Aim of the task:
Rewrite the items from the very first one through the one containing "About People's Daily Online (111, 2313)", swapping "SW China's" for "Southwest China's" wherever it occurs and keeping everything else unchanged.

Working data:
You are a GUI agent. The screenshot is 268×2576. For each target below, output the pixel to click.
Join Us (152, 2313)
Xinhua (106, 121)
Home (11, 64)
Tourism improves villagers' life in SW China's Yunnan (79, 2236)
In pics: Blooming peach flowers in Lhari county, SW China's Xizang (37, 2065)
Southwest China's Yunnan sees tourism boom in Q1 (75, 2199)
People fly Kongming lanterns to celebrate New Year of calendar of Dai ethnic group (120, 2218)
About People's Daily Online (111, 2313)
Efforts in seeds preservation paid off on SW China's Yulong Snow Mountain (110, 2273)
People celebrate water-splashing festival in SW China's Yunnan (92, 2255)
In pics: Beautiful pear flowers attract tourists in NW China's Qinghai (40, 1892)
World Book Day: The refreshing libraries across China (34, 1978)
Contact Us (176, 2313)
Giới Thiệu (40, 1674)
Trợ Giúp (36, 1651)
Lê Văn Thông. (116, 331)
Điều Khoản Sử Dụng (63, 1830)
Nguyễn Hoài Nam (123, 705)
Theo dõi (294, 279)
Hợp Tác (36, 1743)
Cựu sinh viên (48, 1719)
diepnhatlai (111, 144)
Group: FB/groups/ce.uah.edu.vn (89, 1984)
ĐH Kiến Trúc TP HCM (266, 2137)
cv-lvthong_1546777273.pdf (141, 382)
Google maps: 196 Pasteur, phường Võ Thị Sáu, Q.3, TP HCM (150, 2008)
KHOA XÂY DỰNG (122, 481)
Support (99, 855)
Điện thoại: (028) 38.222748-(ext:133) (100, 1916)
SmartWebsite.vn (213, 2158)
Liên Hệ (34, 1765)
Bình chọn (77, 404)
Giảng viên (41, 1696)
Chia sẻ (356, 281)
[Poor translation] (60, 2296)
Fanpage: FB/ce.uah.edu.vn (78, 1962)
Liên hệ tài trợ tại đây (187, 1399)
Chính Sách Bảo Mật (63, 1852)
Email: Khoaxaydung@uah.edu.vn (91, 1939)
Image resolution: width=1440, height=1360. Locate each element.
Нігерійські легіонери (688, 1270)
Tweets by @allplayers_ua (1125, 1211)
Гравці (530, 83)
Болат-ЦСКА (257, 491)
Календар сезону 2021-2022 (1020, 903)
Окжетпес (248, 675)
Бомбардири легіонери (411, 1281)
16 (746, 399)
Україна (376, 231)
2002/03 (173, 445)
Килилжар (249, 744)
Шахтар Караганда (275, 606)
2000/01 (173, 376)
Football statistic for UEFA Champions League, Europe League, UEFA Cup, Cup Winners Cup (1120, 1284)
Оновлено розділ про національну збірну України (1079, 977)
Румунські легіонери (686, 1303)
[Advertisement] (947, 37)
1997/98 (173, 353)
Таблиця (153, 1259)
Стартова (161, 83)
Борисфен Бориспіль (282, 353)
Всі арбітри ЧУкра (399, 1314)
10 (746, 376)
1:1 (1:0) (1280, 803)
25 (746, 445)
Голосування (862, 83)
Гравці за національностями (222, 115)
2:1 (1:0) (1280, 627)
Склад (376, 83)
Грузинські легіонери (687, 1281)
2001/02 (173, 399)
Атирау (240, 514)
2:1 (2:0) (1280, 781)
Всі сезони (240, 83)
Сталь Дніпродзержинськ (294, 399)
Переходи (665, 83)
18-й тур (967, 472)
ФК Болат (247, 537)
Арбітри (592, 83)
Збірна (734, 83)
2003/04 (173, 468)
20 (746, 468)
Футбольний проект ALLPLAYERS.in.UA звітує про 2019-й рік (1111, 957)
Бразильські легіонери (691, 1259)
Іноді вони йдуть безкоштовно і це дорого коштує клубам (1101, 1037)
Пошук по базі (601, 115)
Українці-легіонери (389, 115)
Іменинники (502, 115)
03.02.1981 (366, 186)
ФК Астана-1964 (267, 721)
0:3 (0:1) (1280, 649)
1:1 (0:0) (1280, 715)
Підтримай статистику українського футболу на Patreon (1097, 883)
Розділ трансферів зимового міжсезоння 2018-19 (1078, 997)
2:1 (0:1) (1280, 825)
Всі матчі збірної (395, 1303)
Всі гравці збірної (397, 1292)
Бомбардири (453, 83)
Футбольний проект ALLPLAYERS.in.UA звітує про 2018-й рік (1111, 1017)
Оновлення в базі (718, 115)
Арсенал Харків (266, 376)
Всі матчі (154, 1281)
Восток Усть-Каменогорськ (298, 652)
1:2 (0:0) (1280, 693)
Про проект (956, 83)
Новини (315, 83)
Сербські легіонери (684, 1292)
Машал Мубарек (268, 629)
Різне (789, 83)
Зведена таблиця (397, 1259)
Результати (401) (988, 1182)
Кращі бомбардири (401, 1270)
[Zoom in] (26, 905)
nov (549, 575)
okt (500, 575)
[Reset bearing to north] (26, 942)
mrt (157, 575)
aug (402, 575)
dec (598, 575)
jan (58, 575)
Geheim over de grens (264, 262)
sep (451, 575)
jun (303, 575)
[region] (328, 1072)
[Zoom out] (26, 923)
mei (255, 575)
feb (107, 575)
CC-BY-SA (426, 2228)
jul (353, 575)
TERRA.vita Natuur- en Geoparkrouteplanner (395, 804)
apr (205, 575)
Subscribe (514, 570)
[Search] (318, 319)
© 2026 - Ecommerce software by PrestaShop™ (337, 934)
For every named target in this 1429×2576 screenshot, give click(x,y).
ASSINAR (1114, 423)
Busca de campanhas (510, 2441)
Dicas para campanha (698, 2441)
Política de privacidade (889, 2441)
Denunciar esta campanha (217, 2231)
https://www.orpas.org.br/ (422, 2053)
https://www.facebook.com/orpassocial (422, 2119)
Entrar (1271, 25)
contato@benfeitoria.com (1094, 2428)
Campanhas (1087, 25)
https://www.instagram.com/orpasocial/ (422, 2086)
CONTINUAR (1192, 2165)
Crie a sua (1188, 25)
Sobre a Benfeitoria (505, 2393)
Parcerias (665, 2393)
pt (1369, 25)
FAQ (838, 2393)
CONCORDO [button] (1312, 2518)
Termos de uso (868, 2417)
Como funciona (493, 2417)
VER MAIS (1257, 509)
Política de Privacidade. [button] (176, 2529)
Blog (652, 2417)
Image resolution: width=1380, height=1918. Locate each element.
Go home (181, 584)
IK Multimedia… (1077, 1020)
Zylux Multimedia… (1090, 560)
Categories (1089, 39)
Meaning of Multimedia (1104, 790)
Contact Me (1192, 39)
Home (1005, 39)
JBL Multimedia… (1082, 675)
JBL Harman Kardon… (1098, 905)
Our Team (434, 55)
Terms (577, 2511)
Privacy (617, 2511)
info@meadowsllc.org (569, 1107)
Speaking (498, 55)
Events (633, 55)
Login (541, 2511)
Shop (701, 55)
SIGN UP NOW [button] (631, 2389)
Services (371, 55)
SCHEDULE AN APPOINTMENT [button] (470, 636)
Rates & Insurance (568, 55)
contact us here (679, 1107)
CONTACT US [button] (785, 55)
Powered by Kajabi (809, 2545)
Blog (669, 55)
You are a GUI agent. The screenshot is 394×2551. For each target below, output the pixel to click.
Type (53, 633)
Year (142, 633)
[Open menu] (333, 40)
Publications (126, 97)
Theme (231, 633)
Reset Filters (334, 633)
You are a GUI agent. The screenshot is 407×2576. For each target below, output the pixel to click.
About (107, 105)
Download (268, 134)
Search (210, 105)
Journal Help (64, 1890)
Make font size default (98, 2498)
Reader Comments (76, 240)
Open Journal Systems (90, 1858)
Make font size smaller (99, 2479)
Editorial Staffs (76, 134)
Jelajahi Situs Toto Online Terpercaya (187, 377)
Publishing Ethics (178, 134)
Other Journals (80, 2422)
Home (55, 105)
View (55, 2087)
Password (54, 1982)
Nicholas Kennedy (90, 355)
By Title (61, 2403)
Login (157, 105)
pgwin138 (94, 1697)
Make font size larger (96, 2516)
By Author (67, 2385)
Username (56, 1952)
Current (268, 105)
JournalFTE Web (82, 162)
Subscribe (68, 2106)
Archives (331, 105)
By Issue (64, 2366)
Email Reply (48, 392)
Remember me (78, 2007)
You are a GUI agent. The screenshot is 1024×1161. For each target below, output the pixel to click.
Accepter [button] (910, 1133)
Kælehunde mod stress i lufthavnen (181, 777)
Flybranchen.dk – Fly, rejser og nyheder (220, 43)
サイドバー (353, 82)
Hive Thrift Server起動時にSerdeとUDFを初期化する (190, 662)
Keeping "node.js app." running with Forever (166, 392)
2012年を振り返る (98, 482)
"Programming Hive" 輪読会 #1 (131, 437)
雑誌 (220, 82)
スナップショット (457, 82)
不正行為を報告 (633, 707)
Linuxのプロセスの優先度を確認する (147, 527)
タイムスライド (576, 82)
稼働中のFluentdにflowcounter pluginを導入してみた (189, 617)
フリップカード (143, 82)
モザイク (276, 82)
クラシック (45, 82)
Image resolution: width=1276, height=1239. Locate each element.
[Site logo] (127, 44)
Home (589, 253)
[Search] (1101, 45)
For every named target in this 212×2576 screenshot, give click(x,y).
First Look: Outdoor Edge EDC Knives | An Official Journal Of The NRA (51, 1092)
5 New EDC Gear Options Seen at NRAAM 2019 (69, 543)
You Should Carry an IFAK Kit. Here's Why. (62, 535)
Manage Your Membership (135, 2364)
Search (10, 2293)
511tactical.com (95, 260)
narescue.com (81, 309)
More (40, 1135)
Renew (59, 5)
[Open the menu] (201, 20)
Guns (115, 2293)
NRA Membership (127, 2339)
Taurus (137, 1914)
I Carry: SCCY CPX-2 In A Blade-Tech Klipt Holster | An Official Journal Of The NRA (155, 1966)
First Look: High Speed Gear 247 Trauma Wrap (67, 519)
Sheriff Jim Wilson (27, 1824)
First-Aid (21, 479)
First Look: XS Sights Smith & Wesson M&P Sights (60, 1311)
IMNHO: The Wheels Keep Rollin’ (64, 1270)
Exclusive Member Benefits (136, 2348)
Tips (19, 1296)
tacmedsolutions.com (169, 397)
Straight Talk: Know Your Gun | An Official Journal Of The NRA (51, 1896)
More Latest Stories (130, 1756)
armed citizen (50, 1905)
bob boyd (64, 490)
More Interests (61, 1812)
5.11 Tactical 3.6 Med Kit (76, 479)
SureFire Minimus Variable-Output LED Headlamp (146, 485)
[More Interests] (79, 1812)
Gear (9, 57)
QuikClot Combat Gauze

Task solution:
You are a GUI agent. The screenshot is 268×2576. For each target below, output the pixel to click.
Join Us (152, 2313)
Xinhua (106, 121)
Home (11, 64)
Tourism improves villagers' life in Southwest China's Yunnan (79, 2236)
In pics: Blooming peach flowers in Lhari county, Southwest China's Xizang (37, 2065)
Southwest China's Yunnan sees tourism boom in Q1 (75, 2199)
People fly Kongming lanterns to celebrate New Year of calendar of Dai ethnic group (120, 2218)
About People's Daily Online (111, 2313)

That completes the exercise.